Это застало меня врасплох. Но я думаю, что, возможно, она права. Как она отметила (признавая, что это обобщения, которые не всегда применимы), по нашему опыту, женщины, как правило, более комфортно чувствуют тайну, открытость и более индуктивные мыслительные процессы, в то время как мужчины более склонны искать и определять определенность, возможно, даже с риском альтернативных точек зрения или нескольких сосуществующих истин.

Поэтому я особенно рад, что меня попросили выступить на тему теопоэтики. По сути, это взгляд на то, как искусство связывает нас со стремлением к Богу, которым мы все обладаем в наших способностях испытывать красоту, любовь, конфликты, справедливость и тому подобное. В то время как мы можем спорить о природе Бога (или, возможно, об отсутствии какой-либо определяющей «природы»), переживание глубоко волнующего искусства в данный момент может вывести нас за пределы самих себя, вызвать момент благоговейного размышления и даже исправить курс в нашем сознании. наша будущая история.

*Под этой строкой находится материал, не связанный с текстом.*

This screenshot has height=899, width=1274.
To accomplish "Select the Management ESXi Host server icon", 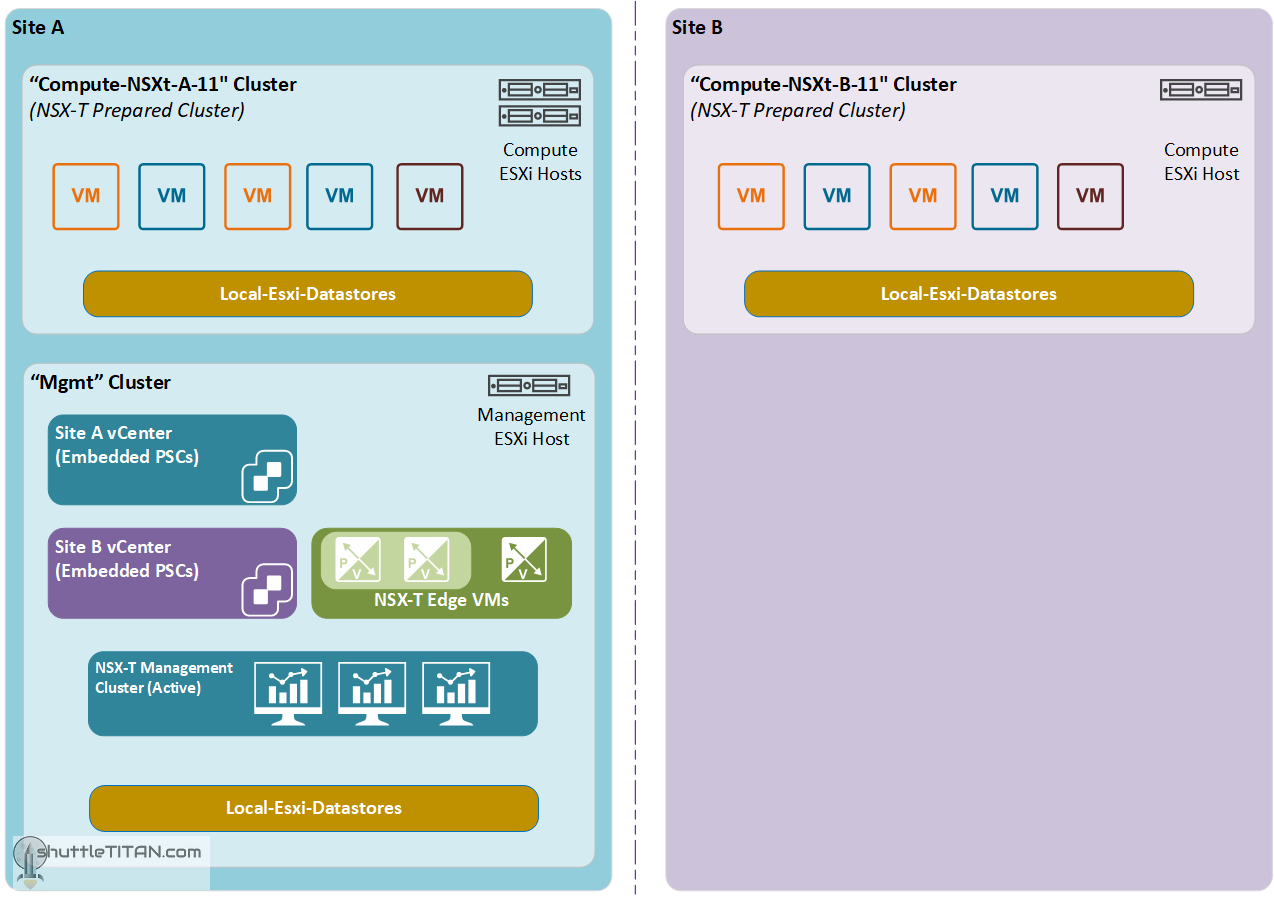I will pyautogui.click(x=529, y=386).
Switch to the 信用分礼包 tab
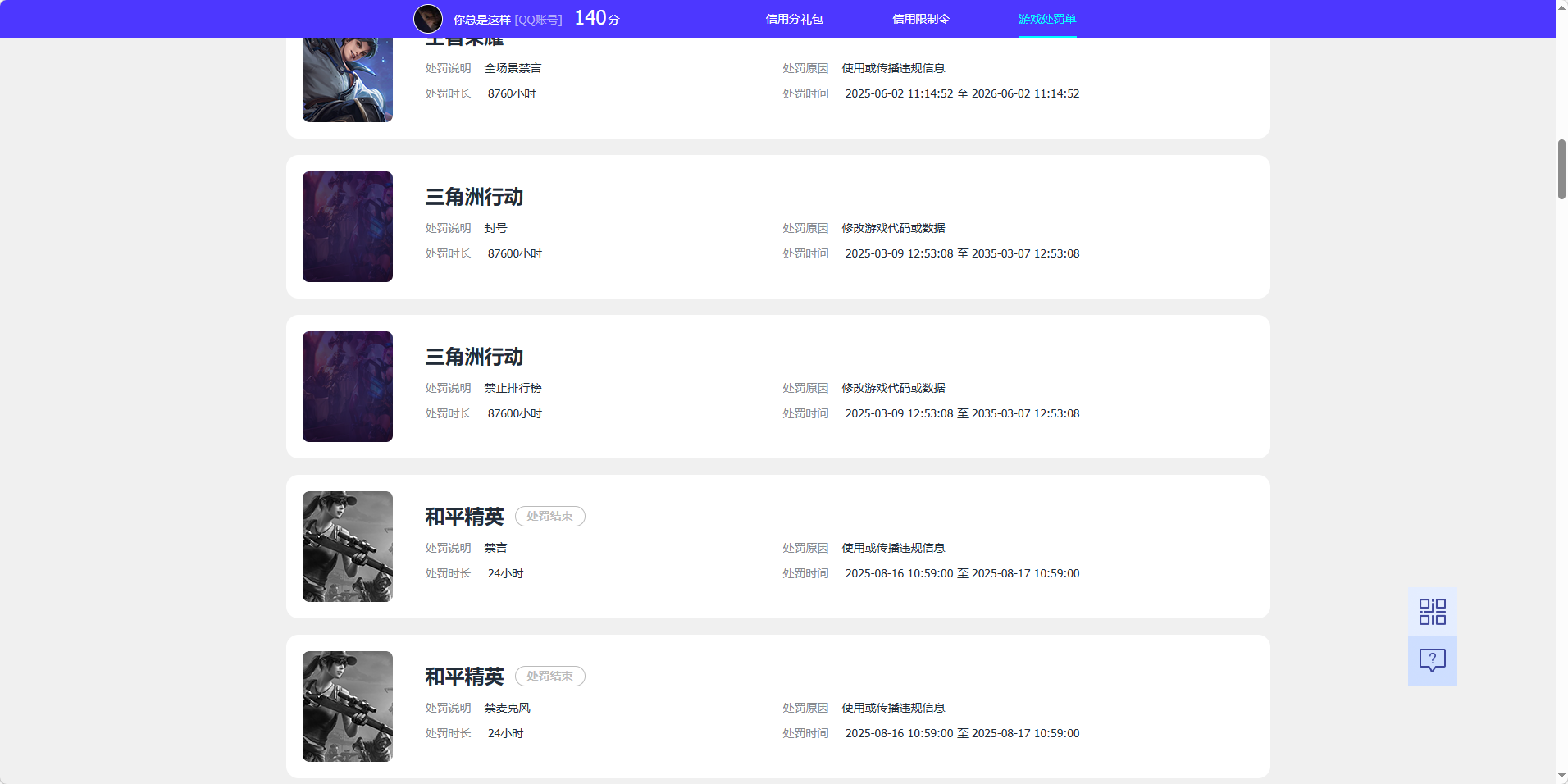 pos(794,19)
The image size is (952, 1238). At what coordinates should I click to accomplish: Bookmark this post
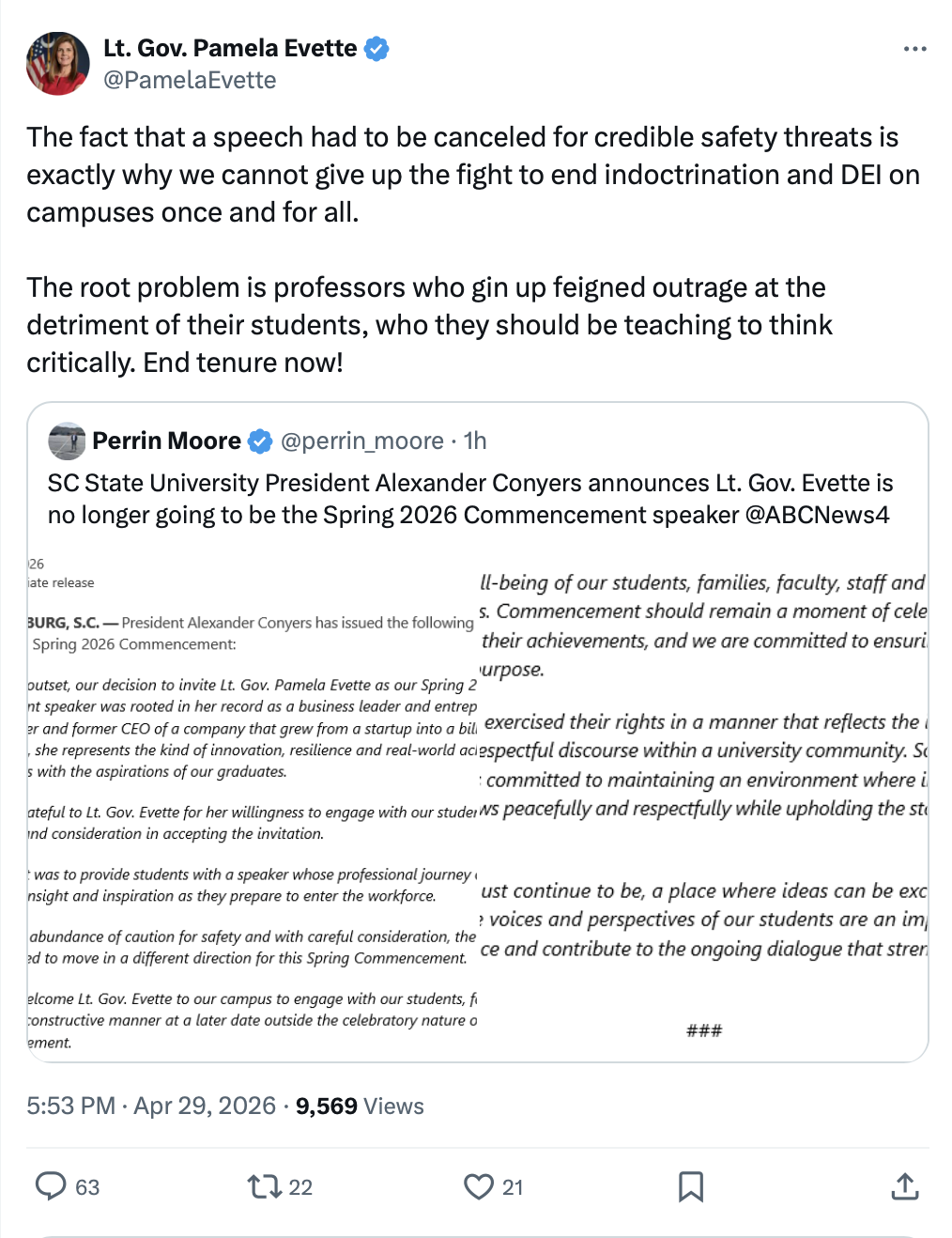(x=691, y=1186)
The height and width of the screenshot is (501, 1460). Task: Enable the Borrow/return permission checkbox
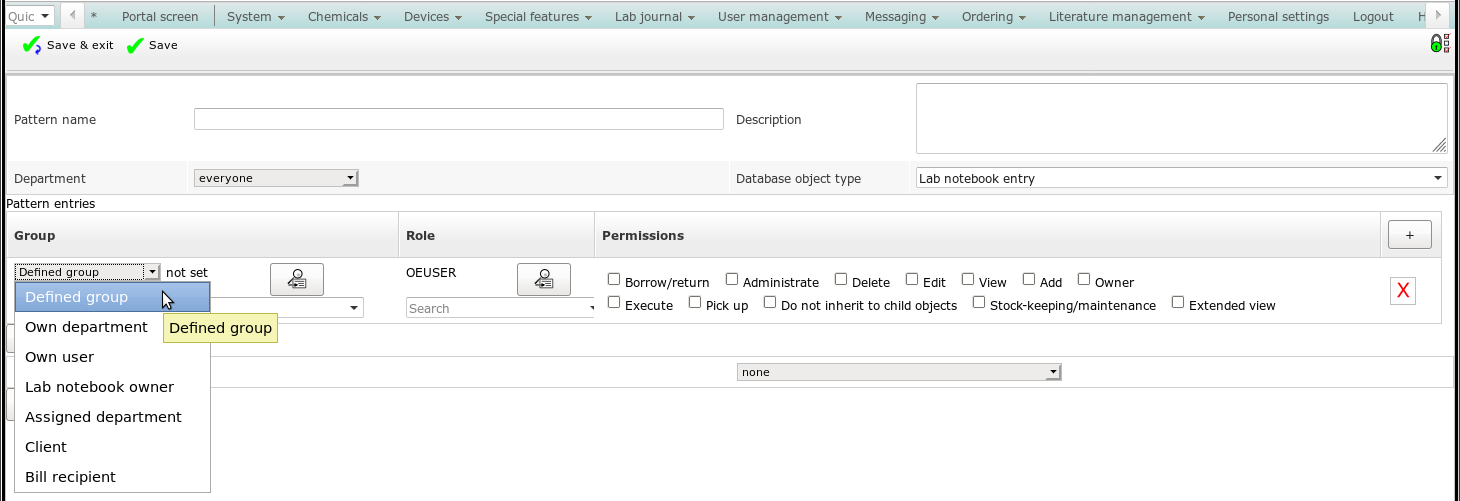(614, 280)
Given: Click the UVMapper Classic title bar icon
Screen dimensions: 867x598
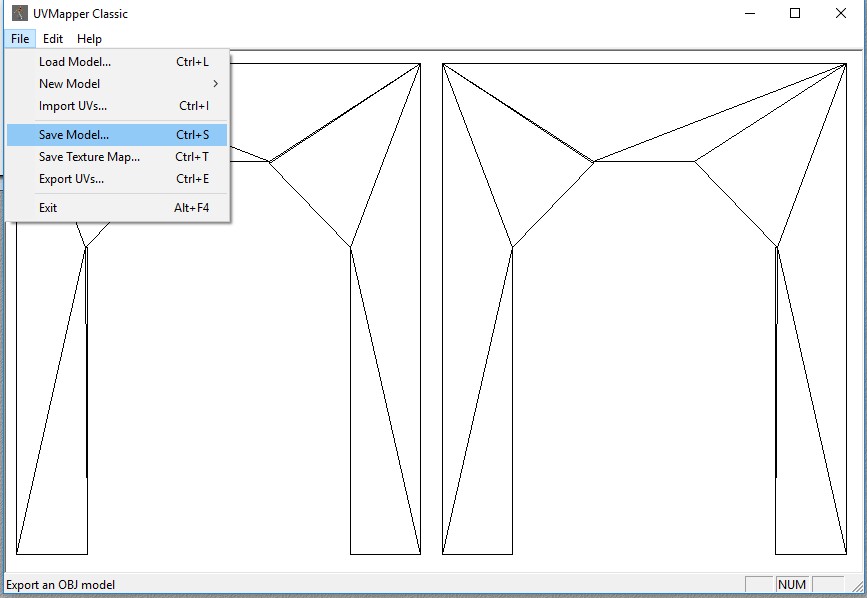Looking at the screenshot, I should point(19,14).
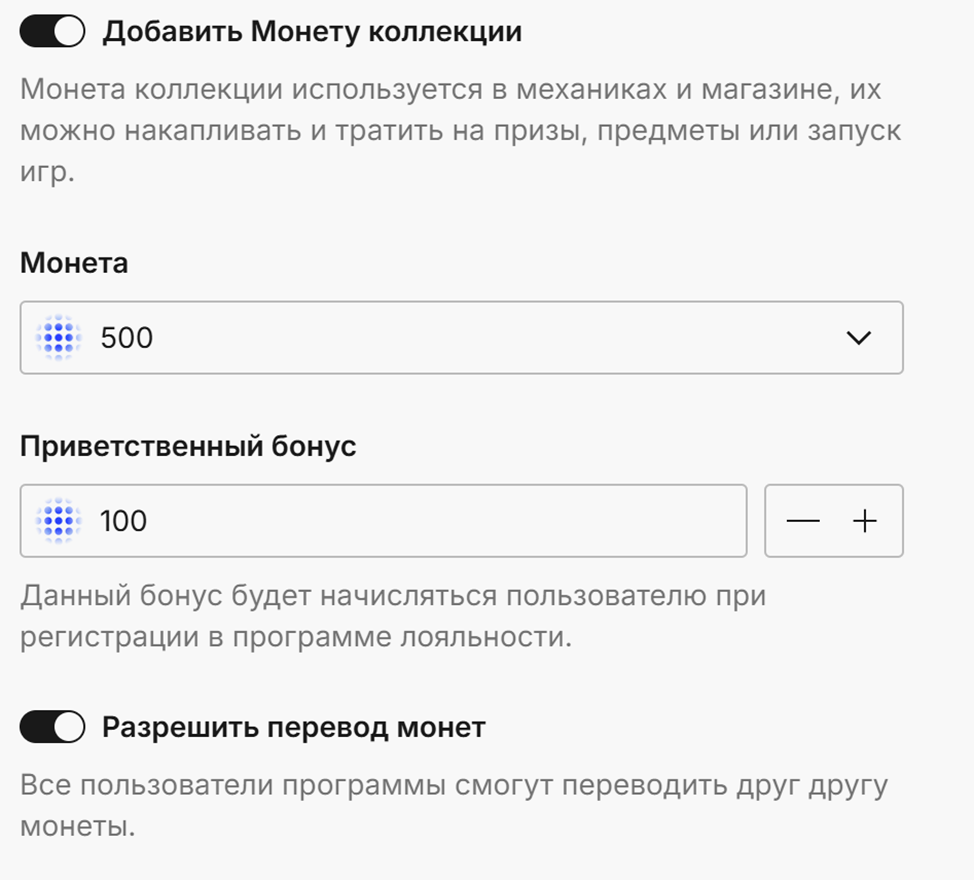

Опять же, я не говорю в общих чертах, что современная теология обречена на повторение тех самых моделей, которые породили то, чему она наиболее яростно сопротивляется. Но я вижу потенциал, главным образом потому, что в этом участвуют люди. Тем не менее, я надеюсь, что наряду со всеми жаркими, пьянящими дискуссиями, которые, я уверен, будут иметь место, мы все найдем время и отложим часть себя, чтобы искать невыразимое, трансцендентное и глубокое радикально нелогичными способами.. Ради этого относительно нового выражения богословской мысли я полагаю, что это единственный шанс, который у него есть, чтобы действительно найти дом среди более чем книжных фанатиков Бога, таких как я.